IUGR can result from a multitude of pathologic and nonpathologic processes (see later discussion). The terms IUGR and SGA are often used interchangeably but actually describe two different phenomena that may occur concurrently, but each may also exist without the other. IUGR describes a decrease in fetal growth velocity independent of absolute weight, whereas SGA describes an infant with a birth weight less than the 10th percentile for gestational age, independent of fetal growth velocity. Approximately 70% of babies who have IUGR will also be SGA. However, most babies who are born SGA were not growth restricted as fetuses and thus will not have the risk of physiologic dysfunction associated with IUGR. If the 3rd percentile were used as the cutoff (approximately 2 standard deviations below the mean), a much higher proportion of babies would actually show dysfunction secondary to growth restriction.
Normal fetal growth is dependent on contributions of the mother, the placenta, and the fetus, and aberrant growth may result from disturbances in any of these contributors.
Almost without exception, studies in the United States have demonstrated a significantly higher rate of IUGR, preterm birth, and LBW in African Americans when compared with their Caucasian contemporaries. European studies have shown that black African mothers have an average gestational length that is about 5 days shorter than that of Caucasian mothers. This is compensated for by accelerated maturity in black Africans. A study conducted in South Carolina over a 20-year period showed that between 1975 and 1979, African American babies born at less than 37 weeks of gestation consistently had a lower perinatal mortality for gestational age than did Caucasian babies. However, this relationship reversed at term, with African American babies born at greater than 37 weeks’ gestation having a higher rate of perinatal mortality as compared with Caucasian babies, and they were more likely to suffer from obstructed labor and meconium aspiration syndrome.
Analysis of data between 1990 and 1994 showed that although gestation-specific perinatal mortality had reduced in both groups, the same pattern of lower mortality before 37 weeks and higher mortality after 37 weeks in black infants persisted. More recently, 22 million infants born between 1989 and 1991 in the United States were studied, and the results were similar.

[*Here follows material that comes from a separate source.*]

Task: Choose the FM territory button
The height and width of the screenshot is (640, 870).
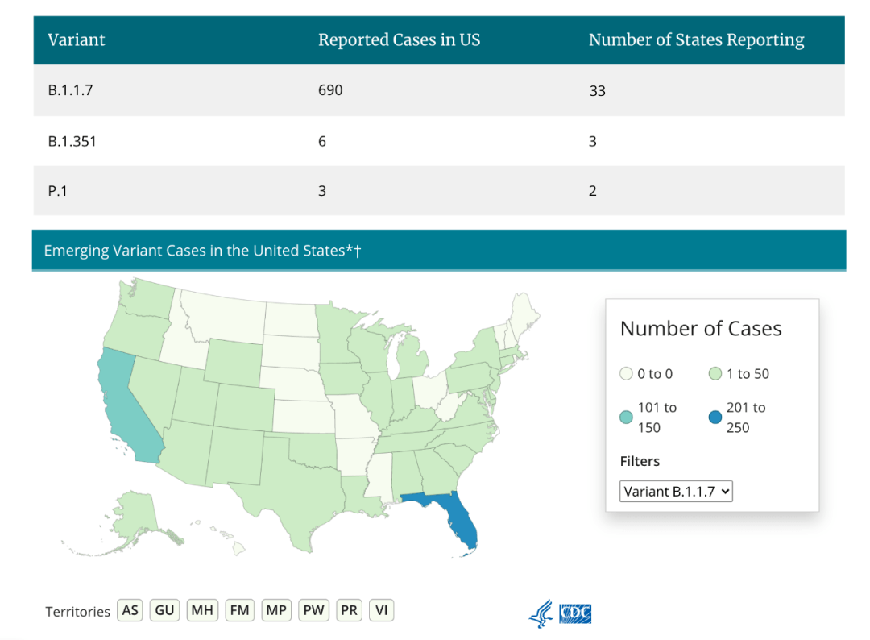Action: pos(239,610)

European studies have shown that babies of South Asian origin have increased perinatal mortality at all gestational ages when compared with Caucasian babies. This is likely because of the fact that South Asian babies have a lower birth weight across the gestational age range when compared with Caucasian infants. Babies born in India are, on average, approximately 600 g lighter than those born in Europe. Studies of South Asian babies born in developed countries show that the deficit persists but on average is reduced to 300 g. It may be conjectured that infants of South Asian descent have a lower average birth weight when compared to gestational age–matched Caucasian infants as an adaptation to smaller average maternal size of South Asian women, thus minimizing perinatal death as a result of obstructed labor. However, South Asian individuals born in Europe have a very high incidence of diabetes and cardiovascular disease. This highlights one of the pitfalls of customized fetal growth nomograms. Although South Asian infants born in Europe may, on average, be larger than babies born in India, correcting for this difference may actually be correcting for a pathologic process with serious long-term sequela.
Women who are younger than 15 years of age, older than 45 years of age, have a history of miscarriages or unexplained stillbirths after 20 weeks’ gestation, or have prior preterm deliveries are at increased risk for delivering a growth-restricted baby. Familial factors also appear to play a role in the birth weight of babies. Mothers of one LBW infant were frequently LBW infants themselves and are more likely to deliver subsequent LBW babies than other age-matched mothers, and their siblings are more likely to parent LBW infants than other age-matched parents.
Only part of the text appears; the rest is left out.